In the last question that I asked I want to remove the HTML tags in my search results, After that I thought I could highlite the results with a common query, But in the highlighting field I got other html contents that you removed with script.
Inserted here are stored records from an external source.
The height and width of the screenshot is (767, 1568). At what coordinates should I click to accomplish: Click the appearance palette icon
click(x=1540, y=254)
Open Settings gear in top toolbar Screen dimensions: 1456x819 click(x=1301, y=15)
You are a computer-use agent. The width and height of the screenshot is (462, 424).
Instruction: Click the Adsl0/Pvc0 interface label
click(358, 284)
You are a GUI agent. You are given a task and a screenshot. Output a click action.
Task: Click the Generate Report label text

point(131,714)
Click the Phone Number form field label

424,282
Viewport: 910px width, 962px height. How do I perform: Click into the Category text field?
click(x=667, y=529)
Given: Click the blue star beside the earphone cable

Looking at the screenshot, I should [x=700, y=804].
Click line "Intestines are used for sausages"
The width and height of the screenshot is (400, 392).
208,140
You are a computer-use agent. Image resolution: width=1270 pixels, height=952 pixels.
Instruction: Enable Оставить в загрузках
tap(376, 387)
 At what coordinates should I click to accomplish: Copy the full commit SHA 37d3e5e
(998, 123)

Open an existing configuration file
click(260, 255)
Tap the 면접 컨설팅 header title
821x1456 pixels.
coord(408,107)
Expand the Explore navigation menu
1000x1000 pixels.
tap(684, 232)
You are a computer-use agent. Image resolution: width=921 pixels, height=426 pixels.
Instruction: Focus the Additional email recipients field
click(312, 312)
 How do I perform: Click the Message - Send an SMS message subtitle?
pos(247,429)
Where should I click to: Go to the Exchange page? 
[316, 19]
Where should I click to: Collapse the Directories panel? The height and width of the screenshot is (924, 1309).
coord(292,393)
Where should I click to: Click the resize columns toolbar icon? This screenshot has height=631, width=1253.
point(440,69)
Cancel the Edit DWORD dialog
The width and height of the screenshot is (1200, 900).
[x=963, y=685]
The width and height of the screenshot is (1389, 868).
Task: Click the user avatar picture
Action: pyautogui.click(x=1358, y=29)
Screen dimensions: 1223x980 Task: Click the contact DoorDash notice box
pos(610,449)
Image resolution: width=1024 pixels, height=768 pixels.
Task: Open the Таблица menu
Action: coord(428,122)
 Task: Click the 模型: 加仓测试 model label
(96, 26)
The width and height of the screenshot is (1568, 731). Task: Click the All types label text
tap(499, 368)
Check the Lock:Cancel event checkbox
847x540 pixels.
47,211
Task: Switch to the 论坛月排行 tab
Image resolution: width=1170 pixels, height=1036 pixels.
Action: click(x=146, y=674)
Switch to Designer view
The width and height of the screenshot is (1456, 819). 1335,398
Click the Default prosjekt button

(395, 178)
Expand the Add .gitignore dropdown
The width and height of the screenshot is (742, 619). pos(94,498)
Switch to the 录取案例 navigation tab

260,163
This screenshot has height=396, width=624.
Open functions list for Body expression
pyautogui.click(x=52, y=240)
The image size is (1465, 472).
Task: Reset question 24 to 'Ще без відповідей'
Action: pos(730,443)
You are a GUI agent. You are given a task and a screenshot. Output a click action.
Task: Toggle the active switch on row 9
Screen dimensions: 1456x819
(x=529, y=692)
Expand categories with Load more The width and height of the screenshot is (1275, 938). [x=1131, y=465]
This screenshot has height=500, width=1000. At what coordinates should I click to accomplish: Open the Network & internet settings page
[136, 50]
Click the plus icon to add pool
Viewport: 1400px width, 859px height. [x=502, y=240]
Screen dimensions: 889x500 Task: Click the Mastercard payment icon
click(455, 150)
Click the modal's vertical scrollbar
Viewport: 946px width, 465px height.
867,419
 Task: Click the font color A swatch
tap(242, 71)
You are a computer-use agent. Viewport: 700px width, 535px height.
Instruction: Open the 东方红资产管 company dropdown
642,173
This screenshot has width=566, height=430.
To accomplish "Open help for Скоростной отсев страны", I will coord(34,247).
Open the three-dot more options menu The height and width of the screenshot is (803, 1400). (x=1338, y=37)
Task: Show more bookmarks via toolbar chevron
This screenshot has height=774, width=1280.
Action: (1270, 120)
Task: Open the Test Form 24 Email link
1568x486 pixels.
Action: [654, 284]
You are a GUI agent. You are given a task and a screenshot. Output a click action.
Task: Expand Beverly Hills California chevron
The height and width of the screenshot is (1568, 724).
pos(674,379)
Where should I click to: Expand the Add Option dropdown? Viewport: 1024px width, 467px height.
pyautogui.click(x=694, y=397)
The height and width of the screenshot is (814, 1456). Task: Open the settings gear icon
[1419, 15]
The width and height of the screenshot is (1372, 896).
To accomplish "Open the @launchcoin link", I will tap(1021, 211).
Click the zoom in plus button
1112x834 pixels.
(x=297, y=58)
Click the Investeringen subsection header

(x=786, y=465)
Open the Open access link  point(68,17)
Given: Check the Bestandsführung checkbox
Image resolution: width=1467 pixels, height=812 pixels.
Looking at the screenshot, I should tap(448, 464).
Would you please help me to highlight the results without html tags that I saved in my db?
My mapping and settings:
{
"settings": {
"analysis": {
"filter": {
"my_pattern_replace_filter": {
"type": "pattern_replace",
"pattern": "\n",
"replacement": ""
}
},
"analyzer": {
"my_analyzer": {
"tokenizer": "standard",
"filter": [
"lowercase"
],
"char_filter": [
"html_strip"
]
},
"parsed_analyzer": {
"type": "custom",
"tokenizer": "keyword",
"char_filter": [
"html_strip"
],
"filter": [
"my_pattern_replace_filter"
]
}
}
}
},
"mappings": {
"properties": {
"html": {
"type": "text",
"analyzer": "my_analyzer",
"fields": {
"raw": {
"type": "text",
"fielddata": true,
"analyzer": "parsed_analyzer"
}
}
}
}
}
}
Search Query:
POST idx_test/_search
{
"script_fields": {
"raw": {
"script": "doc['html.raw']"
}
},
"query": {
"match": {
"html": "more"
}
},"highlight": {
"fields": {
"*":{ "pre_tags" : ["<strong>"], "post_tags" : ["</strong>"] }
}
}
}
Result:
"hits": [
{
"_index": "idx_test2",
"_type": "_doc",
"_id": "GijDsYMBjgX3UBaguGxc",
"_score": 0.2876821,
"fields": {
"raw": [
"Test More test"
]
},
"highlight": {
"html": [
"<html><body><h1 style=\"font-family: Arial\">Test</h1> <span><strong>More</strong> test</span></body></html>"
]
}
}
]
Result that I want to get:
"hits": [
{
"_index": "idx_test2",
"_type": "_doc",
"_id": "GijDsYMBjgX3UBaguGxc",
"_score": 0.2876821,
"fields": {
"raw": [
"Test <strong>More</strong> test"
]
}
]
CodePudding user response:
I thought of another solution. You could index two fields, the original html and the html_extract which has only the text. You would have to use a processor to just index the text coming from the message and highligths would work.
Mapping
PUT idx_html_strip
{
"mappings": {
"properties": {
"html": {
"type": "text"
},
"html_extract": {
"type": "text"
}
}
}
}
Processor Pipeline
PUT /_ingest/pipeline/pipe_html_strip
{
"description": "_description",
"processors": [
{
"html_strip": {
"field": "html",
"target_field": "html_extract"
}
},
{
"script": {
"lang": "painless",
"source": "ctx['html_raw'] = ctx['html_raw'].replace('\n',' ').trim()"
}
}
]
}
Index Data
Note the use ?pipeline=pipe_html_strip
POST idx_html_strip/_doc?pipeline=pipe_html_strip
{
"html": """<html><body><h1 style=\"font-family: Arial\">Test</h1> <span><strong>More</strong> test</span></body></html>"""
}
Query
GET idx_html_strip/_search?filter_path=hits.hits._source,hits.hits.highlight
{
"query": {
"multi_match": {
"query": "More",
"fields": ["html", "html_extract"]
}
},"highlight": {
"fields": {
"*":{ "pre_tags" : ["<strong>"], "post_tags" : ["</strong>"] }
}
}
}
Results
{
"hits": {
"hits": [
{
"_source": {
"html": """<html><body><h1 style=\"font-family: Arial\">Test</h1> <span><strong>More</strong> test</span></body></html>""",
"html_extract": "Test More test"
},
"highlight": {
"html": [
"""<html><body><h1 style=\"font-family: Arial\">Test</h1> <span><strong><strong>More</strong></strong> test</span></body>"""
],
"html_extract": [
"Test <strong>More</strong> test"
]
}
}
]
}
}